Once a slab-on-grade has been constructed, the presence of the slab generally limits fluctuation in soil moisture in the more central areas of the slab. The critical zone generally extends from the foundation perimeter to a distance of about 8 to 10 feet inward from the slab edge. Most of the soil moisture fluctuation, and thus movement, will occur within this zone. As the soil along the perimeter of a foundation wets (expands) and dries (shrinks), the edges of the foundation will move accordingly. As the perimeter soils dry, foundation edges drop resulting in a pattern of movement termed “center lift”. As the perimeter soils wet, the foundation edge rises resulting in a pattern of movement termed “edge lift”. The result of one or a combination of these patterns of movement can be distress to the supported elements of the home that can lead to cracks and un-level floor slabs.

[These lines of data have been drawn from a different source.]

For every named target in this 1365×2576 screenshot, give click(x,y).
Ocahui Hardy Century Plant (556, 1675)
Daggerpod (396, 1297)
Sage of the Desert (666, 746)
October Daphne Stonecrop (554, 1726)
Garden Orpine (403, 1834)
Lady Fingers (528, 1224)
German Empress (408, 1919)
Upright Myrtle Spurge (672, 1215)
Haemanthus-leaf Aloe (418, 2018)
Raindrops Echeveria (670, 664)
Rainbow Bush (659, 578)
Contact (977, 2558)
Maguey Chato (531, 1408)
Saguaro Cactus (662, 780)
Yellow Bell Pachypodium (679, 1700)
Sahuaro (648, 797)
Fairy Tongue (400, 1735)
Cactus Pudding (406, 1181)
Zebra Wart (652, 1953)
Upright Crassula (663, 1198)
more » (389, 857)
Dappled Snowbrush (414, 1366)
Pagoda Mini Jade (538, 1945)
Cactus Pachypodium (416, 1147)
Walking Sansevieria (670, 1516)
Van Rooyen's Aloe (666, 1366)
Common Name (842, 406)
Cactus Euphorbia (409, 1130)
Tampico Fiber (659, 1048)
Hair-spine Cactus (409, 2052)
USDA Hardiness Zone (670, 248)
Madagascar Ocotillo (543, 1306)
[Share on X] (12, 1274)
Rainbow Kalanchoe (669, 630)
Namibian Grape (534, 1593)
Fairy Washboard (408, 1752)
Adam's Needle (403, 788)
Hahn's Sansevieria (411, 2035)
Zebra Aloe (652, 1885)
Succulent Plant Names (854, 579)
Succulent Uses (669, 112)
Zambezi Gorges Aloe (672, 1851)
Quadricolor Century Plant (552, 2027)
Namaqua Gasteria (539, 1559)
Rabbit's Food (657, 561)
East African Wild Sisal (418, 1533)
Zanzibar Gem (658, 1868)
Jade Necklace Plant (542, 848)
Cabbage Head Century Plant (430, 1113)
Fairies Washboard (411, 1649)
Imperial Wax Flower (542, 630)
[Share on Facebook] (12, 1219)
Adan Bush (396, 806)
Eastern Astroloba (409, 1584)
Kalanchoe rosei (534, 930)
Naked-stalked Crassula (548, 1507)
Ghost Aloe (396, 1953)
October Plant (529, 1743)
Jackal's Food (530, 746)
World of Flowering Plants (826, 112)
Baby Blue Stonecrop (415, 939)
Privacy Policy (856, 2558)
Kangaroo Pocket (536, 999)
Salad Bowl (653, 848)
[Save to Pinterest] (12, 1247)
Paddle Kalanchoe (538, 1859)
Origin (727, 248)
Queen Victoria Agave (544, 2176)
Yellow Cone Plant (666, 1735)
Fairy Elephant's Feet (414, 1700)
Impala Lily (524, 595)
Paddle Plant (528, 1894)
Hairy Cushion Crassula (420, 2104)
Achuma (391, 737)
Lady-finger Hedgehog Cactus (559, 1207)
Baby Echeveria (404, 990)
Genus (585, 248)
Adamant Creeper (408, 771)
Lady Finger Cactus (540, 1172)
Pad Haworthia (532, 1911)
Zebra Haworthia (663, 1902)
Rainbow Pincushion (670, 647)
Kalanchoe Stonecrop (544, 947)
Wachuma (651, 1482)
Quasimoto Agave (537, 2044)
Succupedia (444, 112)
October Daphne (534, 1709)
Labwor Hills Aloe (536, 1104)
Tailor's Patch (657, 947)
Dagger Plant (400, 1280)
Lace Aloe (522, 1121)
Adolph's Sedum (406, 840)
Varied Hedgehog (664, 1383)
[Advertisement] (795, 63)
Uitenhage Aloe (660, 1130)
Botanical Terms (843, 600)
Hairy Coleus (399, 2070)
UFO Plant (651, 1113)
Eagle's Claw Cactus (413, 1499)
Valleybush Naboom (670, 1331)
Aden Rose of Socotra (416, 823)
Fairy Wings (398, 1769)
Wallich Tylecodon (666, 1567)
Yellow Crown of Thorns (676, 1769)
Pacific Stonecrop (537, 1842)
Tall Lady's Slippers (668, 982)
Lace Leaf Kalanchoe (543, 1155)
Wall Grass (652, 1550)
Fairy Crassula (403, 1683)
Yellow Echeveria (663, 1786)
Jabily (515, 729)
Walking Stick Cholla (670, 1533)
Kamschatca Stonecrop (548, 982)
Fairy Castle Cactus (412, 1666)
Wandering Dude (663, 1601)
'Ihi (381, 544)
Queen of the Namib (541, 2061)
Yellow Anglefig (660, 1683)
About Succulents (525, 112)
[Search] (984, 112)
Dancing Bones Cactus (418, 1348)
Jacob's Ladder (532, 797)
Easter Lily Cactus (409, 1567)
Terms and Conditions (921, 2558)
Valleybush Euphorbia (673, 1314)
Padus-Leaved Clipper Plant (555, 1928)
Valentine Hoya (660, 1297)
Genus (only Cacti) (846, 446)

If the presence of shallow expansive clay is not discovered and addressed properly prior to new construction, it will likely be felt by the structure throughout its serviceable life. Once movement is activated, very little can be done to permanently arrest it. The local Yazoo clay can experience volume increases of over 200%, and generate up to 25,000 pounds per square foot of swell pressure. Given the typical house generally weighs between 200 to 375 pounds per square foot, depending upon the number of stories, the net result is the expansive Yazoo clay under swelling conditions can exert as much as 50 times the upward pressure on a foundation as the load of the foundation imparts to the ground. This is similar, though not to nearly the same degree, as other expansive clays in Mississippi. In other words it is very easy for the Yazoo clay, or other expansive clays, to lift and shift the foundation elements of a house. True to form the Yazoo clay can undergo significant shrinkage if subjected to drying as well. Cases I have seen locally have exhibited foundation movement up to 10 to 12 inches and more in extreme cases, with movement of 3 to 5 inches not uncommon. A lot of money can be spent on "foundation repair" and leveling slabs, however despite what you may be told, there is very little that can be done to arrest the shrink/swell movement of the clay once it has started. This is primarily because the movement is typically cyclic with changing seasonal weather and it is very difficult at best to prevent moisture fluctuation in soil.
The problems associated with the presence of expansive clay can be addressed, and effective engineering can significantly reduce the potential impact of the expansive soils on foundations to tolerable levels. However, the presence of the expansive material must first be verified by effective subsurface exploration.